Les enquêteurs notent que chaque meurtre correspond à un moment où Kim avait récemment interrogé ChatGPT sur des doses mortelles. Chaque requête semblait innocente, mais les autorités y voient la planification de crime. Kim cherchait la précision pour agir. ChatGPT a servi, volontairement ou non, de guide dans ses décisions.
Selon les enquêtes, ce n’est pas la première fois que Kim se retrouvait dans une situation pareille. En décembre, la jeune femme avait déjà testé sa méthode. Elle avait offert une boisson contenant des sédatifs à un ancien partenaire. L’homme perdait connaissance, mais survit.
Les policiers y voient ainsi une progression. D’abord une tentative, ensuite des meurtres, et à chaque étape, ChatGPT a fourni des informations. L’IA a été utilisée comme une source de données pour planifier des actions criminelles. Et cela n’a rien d’anodin.
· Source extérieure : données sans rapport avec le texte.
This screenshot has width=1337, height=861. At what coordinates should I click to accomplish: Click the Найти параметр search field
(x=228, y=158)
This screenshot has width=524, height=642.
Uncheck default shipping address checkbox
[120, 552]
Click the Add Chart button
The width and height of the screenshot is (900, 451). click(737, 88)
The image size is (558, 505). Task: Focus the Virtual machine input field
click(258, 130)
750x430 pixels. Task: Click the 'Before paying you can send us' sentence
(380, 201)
Qui est responsable de ces meurtres : Kim ou ChatGPT ?
La série de meurtres de Kim relance le débat sur la responsabilité des plateformes. Parce que ce n’est pas un cas isolé. Une récente enquête du Wall Street Journal, reprise dans les médias comme Le Progrès de Coaticook, a révélé que le système de filtrage d’OpenAI avait détecté des échanges inquiétants d’un jeune homme.
Ces échanges ont été repérés plusieurs mois avant la fusillade massive à Tumbler Ridge, en Colombie‑Britannique. Des employés d’OpenAI avaient même demandé d’avertir les autorités. Cela n’a pas été fait. Huit personnes ont trouvé la mort ce jour‑là.
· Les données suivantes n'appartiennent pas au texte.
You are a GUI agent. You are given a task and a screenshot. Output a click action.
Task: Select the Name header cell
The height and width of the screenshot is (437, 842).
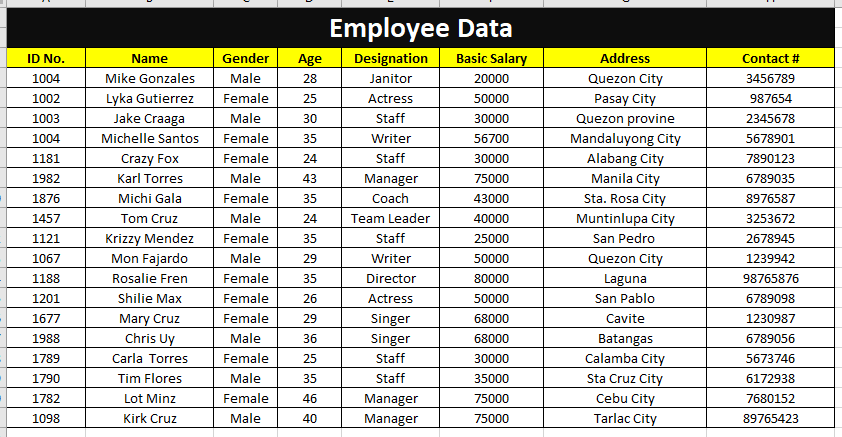coord(149,58)
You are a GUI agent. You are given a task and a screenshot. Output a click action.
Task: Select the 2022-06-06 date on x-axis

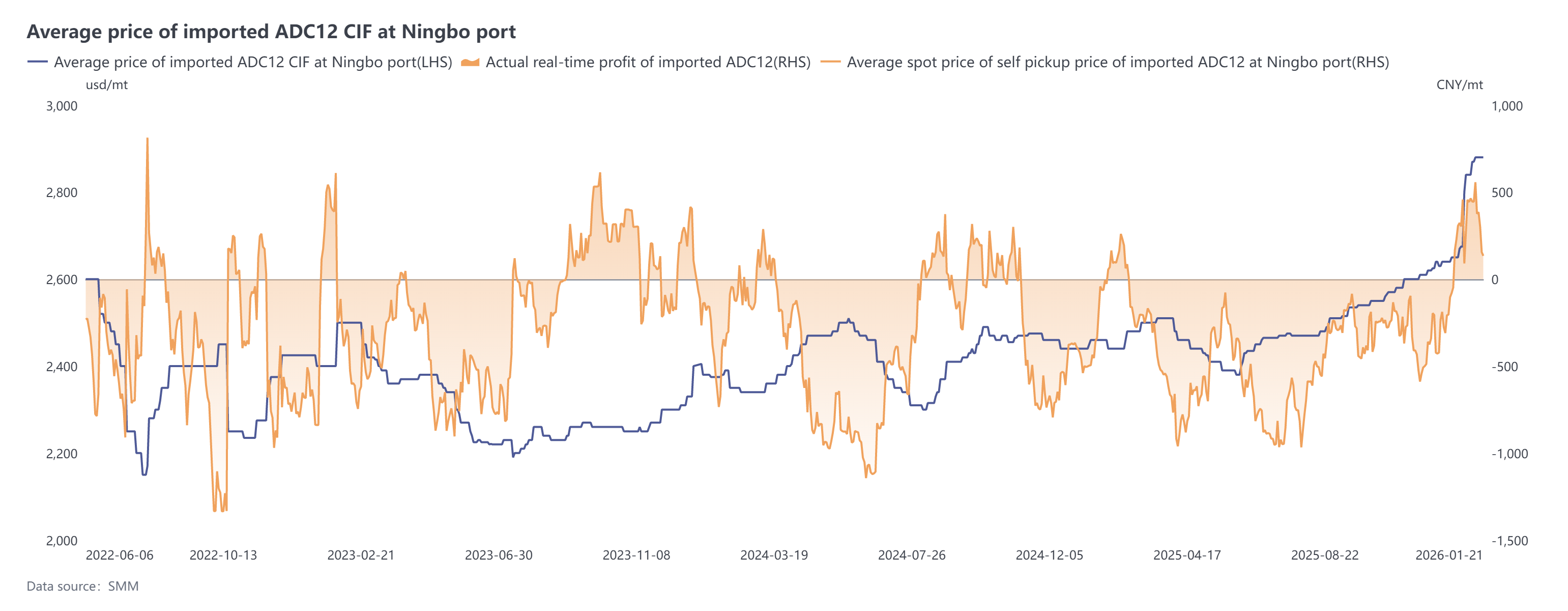[119, 555]
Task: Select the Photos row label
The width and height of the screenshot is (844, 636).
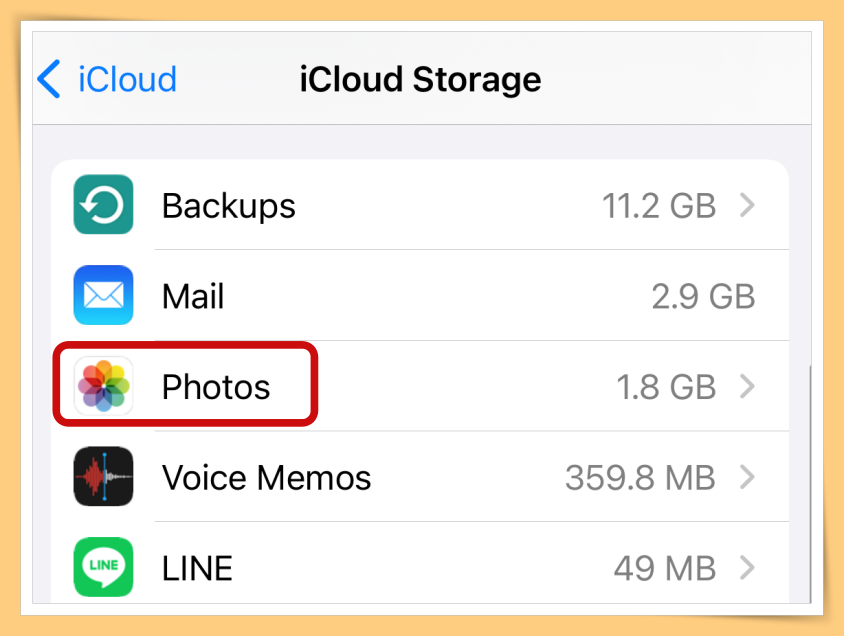Action: 216,387
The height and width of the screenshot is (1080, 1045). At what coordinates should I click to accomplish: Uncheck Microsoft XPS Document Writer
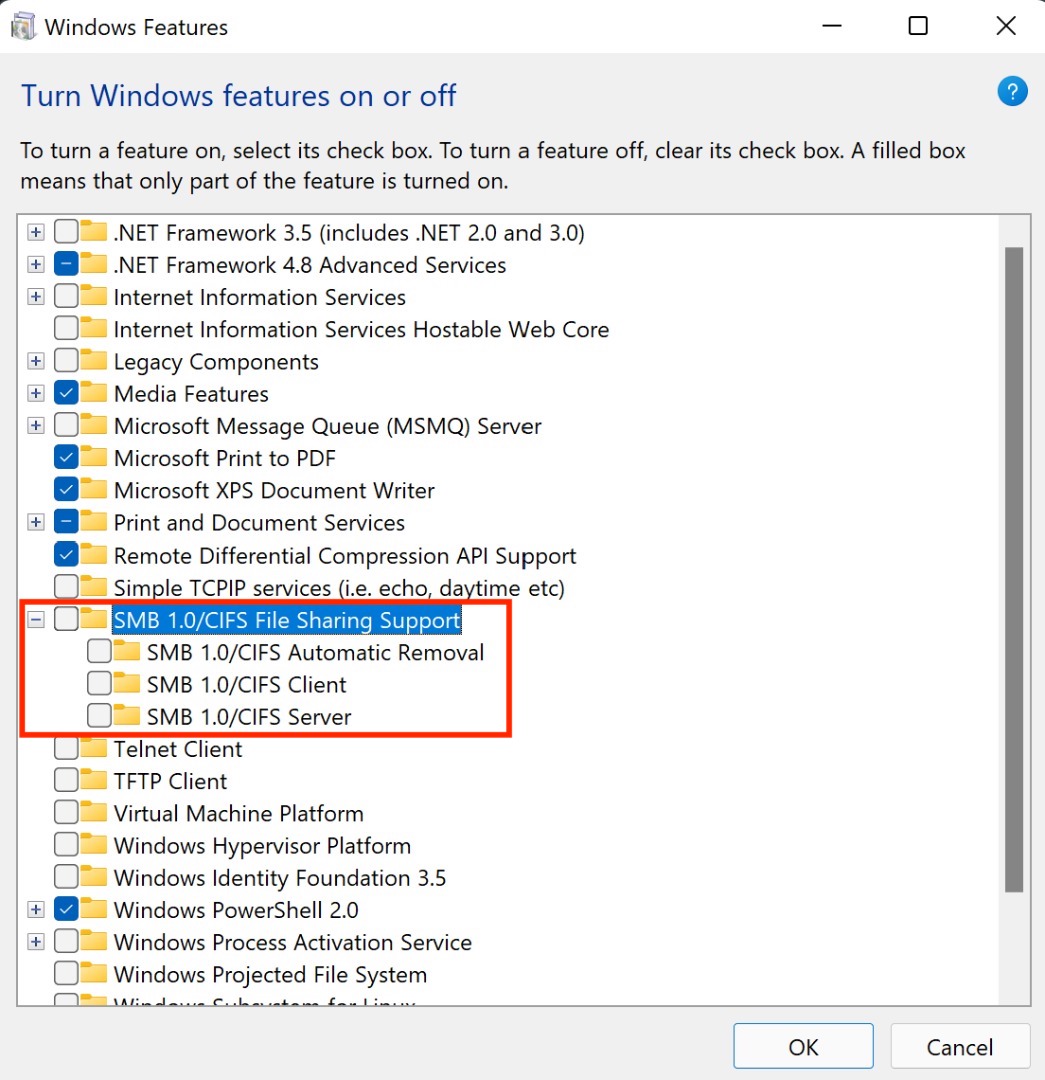point(66,490)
Dans le cas de Kim, la police examine si ChatGPT a simplement répondu à des questions ou si ses réponses ont activement facilité les meurtres. La jeune femme admet avoir mélangé ses médicaments aux boissons, mais nie toute intention de tuer. Les procureurs, eux, pointent la planification détaillée via ChatGPT.
Le rapport de police décrit une femme parfaitement consciente de la létalité de ses mélanges. ChatGPT a fourni des informations, mais l’usage qui en a été fait relève de décisions humaines. La responsabilité incombe donc avant tout à Kim, même si l’IA a servi d’outil pour organiser ses meurtres.
Des limites de sécurité pas fiables ?
Cette affaire relance la question sur la performance des garde-fous de l’IA. Parce que les mécanismes de contrôle peuvent être contournés. Des réponses serviles ou trop détaillées peuvent encourager un utilisateur à passer à l’acte.
Dans d’autres affaires, des échanges prolongés avec ChatGPT ont aggravé des troubles mentaux et conduit à des meurtres ou à des suicides. Par exemple, un adolescent de 16 ans s’est donné la mort après avoir discuté pendant des mois avec ChatGPT de son intention de se suicider.
Un autre homme a assassiné sa mère, convaincu par ses échanges avec l’IA qu’elle faisait partie d’un complot contre lui. ChatGPT, avec sa personnalité quasi humaine, peut renforcer des idées délirantes chez des utilisateurs vulnérables.
De leur côté, les autorités sud-coréennes continuent d’explorer les serveurs pour découvrir d’autres victimes potentielles. Le procès à venir sera un tournant pour la régulation des outils génératifs. La technologie ne peut plus rester neutre face à de tels agissements.